WHAT IS REQUIRED:
Reproduce the material starting at the line that has "This screenshot has height=795, width=1000." and stopping after the line that has "should pyautogui.click(x=184, y=270).", replacing "headphones" with "earbuds" and leaving everything else unchanged.

········

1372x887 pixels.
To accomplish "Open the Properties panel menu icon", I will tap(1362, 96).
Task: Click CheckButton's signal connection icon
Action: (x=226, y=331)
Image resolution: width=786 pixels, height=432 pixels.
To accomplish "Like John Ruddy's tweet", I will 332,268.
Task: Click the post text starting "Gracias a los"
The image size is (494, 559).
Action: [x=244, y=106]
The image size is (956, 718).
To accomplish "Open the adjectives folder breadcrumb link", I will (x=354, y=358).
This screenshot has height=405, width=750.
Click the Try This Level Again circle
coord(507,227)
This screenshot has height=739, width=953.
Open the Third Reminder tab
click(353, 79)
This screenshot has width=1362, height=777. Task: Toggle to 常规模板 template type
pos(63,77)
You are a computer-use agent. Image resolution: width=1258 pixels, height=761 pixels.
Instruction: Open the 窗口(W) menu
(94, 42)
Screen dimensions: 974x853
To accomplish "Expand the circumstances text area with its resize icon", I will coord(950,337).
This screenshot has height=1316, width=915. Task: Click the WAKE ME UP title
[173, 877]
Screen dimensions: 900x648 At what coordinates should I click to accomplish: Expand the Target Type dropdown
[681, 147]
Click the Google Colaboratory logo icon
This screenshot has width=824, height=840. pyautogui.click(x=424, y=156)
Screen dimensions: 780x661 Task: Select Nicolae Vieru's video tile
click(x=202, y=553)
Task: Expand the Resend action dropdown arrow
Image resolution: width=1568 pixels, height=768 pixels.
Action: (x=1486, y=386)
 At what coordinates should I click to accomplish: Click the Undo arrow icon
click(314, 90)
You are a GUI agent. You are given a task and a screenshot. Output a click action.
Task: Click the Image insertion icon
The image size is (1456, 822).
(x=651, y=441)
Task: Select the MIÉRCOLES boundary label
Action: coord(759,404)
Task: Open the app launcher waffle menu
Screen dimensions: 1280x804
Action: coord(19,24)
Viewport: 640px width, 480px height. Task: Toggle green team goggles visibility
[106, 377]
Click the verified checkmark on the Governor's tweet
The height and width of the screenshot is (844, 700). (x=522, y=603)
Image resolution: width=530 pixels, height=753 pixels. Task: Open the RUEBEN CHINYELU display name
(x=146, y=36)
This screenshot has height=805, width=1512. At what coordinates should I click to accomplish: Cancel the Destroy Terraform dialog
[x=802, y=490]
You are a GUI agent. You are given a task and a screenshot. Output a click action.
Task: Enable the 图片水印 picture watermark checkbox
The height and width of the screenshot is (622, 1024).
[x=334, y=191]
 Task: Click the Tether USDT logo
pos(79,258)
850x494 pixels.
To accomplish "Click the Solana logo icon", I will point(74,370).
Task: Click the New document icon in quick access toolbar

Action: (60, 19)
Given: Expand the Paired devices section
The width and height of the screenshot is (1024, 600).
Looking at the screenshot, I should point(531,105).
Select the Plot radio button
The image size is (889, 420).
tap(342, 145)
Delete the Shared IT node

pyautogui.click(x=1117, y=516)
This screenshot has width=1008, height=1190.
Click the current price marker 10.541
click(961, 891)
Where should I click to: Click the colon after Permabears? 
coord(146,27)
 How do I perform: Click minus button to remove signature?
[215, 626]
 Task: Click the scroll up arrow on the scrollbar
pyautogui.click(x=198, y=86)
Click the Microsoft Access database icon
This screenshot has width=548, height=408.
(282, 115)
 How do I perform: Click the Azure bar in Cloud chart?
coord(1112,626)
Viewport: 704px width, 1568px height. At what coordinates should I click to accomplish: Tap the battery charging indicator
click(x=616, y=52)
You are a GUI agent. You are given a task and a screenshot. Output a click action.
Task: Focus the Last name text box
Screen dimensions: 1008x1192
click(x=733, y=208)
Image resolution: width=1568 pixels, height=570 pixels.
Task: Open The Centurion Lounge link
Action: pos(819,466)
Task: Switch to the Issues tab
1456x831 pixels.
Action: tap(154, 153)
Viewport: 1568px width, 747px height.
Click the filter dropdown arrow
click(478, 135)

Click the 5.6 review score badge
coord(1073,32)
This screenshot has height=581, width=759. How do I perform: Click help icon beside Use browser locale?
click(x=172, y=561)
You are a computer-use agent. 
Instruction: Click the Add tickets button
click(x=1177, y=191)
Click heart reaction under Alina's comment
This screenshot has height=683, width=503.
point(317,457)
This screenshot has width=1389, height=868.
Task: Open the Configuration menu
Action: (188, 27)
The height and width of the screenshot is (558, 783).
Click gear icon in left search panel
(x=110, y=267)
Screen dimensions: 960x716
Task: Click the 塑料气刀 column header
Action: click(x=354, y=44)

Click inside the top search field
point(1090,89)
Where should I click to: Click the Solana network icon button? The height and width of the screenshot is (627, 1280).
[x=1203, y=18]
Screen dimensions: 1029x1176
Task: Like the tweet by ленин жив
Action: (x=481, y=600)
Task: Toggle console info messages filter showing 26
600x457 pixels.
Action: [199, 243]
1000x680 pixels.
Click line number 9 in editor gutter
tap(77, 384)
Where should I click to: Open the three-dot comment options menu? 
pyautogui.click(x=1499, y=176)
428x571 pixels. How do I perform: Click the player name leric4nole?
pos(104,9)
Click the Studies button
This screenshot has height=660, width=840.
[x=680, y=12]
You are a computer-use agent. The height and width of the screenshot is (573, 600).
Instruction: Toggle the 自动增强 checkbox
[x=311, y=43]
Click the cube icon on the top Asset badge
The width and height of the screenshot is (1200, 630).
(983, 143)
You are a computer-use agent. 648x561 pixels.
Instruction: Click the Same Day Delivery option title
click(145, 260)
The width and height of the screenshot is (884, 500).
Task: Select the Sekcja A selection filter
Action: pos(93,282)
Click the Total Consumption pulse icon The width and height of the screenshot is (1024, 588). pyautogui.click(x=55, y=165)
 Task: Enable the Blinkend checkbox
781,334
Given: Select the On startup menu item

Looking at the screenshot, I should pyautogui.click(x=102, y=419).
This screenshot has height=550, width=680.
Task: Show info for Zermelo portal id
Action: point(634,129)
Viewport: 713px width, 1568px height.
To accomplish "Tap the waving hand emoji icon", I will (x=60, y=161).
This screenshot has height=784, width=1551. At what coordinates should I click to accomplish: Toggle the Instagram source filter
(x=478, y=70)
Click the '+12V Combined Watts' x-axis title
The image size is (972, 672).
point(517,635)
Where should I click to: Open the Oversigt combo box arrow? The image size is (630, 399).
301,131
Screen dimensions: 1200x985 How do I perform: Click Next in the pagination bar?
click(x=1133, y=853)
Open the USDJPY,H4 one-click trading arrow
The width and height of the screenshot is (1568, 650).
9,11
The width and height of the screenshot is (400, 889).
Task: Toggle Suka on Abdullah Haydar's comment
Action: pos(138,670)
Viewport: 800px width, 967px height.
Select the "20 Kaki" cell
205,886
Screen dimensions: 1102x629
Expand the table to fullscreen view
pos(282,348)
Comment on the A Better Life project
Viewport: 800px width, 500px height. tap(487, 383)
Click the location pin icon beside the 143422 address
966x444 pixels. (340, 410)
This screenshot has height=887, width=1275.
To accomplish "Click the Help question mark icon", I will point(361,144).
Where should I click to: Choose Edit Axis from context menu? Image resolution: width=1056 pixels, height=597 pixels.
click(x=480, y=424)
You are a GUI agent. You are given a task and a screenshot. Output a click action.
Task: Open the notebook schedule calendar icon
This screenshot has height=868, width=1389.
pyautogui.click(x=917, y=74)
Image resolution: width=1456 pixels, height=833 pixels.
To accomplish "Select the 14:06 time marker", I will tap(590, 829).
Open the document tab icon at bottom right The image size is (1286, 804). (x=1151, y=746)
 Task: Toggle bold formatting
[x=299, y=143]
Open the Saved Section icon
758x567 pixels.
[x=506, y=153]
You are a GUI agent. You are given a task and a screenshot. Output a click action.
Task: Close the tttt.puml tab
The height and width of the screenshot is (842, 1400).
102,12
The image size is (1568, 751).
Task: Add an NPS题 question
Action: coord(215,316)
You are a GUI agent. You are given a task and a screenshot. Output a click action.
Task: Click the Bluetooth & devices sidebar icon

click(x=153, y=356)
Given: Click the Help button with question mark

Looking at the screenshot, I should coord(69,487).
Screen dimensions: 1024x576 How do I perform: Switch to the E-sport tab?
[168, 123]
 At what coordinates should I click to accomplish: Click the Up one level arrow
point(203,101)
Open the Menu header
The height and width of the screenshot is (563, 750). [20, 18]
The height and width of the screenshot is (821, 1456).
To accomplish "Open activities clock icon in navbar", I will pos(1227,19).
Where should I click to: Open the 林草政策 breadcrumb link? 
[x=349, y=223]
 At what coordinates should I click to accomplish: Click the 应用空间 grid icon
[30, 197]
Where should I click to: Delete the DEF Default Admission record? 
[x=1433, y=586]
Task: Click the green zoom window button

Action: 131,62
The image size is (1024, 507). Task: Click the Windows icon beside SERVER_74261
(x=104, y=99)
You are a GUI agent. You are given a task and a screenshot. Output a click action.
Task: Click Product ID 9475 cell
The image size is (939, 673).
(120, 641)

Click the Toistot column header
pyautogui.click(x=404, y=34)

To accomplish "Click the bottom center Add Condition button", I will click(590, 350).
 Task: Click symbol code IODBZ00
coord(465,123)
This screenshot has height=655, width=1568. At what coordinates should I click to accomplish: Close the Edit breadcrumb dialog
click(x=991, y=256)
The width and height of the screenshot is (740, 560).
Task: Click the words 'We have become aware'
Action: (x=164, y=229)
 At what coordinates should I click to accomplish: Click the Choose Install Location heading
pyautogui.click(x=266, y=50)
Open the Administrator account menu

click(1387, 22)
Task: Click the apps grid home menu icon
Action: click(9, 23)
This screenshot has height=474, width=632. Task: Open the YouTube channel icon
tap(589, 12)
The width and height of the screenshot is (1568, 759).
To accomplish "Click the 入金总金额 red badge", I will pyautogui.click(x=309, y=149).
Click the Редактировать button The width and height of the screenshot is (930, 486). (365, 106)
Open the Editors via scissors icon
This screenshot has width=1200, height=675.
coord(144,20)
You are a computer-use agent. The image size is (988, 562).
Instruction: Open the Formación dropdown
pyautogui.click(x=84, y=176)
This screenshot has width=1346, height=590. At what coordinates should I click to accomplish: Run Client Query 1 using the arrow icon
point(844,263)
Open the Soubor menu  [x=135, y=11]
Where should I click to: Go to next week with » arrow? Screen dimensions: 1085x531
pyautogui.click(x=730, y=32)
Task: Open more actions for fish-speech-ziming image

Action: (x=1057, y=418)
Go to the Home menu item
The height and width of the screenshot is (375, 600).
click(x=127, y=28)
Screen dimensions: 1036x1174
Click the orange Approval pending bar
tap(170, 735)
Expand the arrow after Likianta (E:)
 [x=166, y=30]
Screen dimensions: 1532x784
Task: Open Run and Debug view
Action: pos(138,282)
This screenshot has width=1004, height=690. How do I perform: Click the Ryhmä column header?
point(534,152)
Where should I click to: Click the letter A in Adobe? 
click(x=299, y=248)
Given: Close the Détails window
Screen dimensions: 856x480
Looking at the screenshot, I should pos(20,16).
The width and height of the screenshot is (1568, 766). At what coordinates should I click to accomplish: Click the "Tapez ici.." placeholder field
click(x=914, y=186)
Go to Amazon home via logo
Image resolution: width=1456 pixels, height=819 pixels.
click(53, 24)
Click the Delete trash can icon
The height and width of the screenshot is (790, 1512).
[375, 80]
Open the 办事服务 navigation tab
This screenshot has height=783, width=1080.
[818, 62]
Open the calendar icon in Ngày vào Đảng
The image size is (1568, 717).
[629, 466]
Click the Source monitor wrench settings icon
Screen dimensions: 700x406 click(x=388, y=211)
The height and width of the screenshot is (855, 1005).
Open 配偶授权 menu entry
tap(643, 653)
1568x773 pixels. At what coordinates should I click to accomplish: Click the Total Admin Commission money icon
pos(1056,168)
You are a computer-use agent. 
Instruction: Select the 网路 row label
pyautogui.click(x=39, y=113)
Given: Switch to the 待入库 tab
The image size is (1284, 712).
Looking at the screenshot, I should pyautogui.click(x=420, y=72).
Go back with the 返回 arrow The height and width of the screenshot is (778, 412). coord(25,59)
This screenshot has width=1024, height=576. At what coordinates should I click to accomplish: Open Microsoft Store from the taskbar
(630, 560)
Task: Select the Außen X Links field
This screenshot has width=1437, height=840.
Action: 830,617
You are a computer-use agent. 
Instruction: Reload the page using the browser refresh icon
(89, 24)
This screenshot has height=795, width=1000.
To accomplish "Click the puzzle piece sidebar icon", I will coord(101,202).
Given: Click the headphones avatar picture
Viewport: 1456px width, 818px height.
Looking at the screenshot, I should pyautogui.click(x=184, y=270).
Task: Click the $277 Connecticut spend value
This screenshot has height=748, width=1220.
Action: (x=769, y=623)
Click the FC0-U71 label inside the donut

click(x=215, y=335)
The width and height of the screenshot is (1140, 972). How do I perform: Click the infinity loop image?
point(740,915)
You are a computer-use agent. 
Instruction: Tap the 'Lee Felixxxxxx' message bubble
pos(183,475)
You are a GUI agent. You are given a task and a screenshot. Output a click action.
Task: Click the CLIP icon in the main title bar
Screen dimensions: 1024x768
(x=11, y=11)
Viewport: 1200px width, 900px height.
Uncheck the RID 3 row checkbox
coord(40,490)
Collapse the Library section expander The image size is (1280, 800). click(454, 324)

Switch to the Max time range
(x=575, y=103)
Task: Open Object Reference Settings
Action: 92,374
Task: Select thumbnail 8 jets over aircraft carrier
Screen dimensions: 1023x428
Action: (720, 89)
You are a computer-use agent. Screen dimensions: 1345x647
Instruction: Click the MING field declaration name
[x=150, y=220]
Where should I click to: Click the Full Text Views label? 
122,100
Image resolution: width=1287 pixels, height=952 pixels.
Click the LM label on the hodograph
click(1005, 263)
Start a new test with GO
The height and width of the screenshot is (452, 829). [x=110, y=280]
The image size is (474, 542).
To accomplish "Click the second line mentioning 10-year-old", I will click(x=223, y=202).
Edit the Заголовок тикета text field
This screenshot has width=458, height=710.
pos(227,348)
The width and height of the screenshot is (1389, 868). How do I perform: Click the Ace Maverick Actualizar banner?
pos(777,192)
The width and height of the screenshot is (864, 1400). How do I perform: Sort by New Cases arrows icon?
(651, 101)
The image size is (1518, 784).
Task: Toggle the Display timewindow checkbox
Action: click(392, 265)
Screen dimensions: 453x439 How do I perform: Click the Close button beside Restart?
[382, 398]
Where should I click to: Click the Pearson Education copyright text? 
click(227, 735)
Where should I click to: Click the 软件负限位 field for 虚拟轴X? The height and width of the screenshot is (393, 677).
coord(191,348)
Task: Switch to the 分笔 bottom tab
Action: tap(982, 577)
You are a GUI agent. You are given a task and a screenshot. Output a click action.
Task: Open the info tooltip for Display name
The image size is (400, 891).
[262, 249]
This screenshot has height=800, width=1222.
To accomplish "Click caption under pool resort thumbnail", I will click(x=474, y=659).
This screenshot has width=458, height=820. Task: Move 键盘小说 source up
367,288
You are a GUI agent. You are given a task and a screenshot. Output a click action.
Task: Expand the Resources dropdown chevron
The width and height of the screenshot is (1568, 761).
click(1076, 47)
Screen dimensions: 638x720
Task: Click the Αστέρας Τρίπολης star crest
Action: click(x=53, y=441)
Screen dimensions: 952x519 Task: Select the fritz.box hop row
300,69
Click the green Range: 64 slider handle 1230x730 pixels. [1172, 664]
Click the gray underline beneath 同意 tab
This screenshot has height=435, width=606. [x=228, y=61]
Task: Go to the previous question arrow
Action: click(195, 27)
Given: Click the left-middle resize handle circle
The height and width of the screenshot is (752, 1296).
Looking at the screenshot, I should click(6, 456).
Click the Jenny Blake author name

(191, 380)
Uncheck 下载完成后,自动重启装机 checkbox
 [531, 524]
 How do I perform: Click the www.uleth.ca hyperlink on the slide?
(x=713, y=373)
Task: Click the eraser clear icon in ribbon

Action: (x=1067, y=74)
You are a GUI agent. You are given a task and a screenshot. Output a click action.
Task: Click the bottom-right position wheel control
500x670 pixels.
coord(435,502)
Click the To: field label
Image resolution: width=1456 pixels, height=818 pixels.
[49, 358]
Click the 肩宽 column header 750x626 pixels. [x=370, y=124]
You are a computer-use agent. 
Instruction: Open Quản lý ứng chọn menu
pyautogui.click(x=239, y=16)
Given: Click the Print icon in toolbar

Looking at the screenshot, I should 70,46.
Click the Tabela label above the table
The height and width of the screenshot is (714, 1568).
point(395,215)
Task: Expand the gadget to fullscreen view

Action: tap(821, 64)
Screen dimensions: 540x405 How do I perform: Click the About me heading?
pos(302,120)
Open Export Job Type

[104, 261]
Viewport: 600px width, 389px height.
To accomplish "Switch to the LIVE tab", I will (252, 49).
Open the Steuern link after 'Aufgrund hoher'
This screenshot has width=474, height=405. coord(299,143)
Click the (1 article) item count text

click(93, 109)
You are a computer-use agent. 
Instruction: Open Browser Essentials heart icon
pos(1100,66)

········

WRITTEN ANSWER:
This screenshot has height=795, width=1000.
To accomplish "Click the puzzle piece sidebar icon", I will coord(101,202).
Given: Click the earbuds avatar picture
Viewport: 1456px width, 818px height.
Looking at the screenshot, I should pyautogui.click(x=184, y=270).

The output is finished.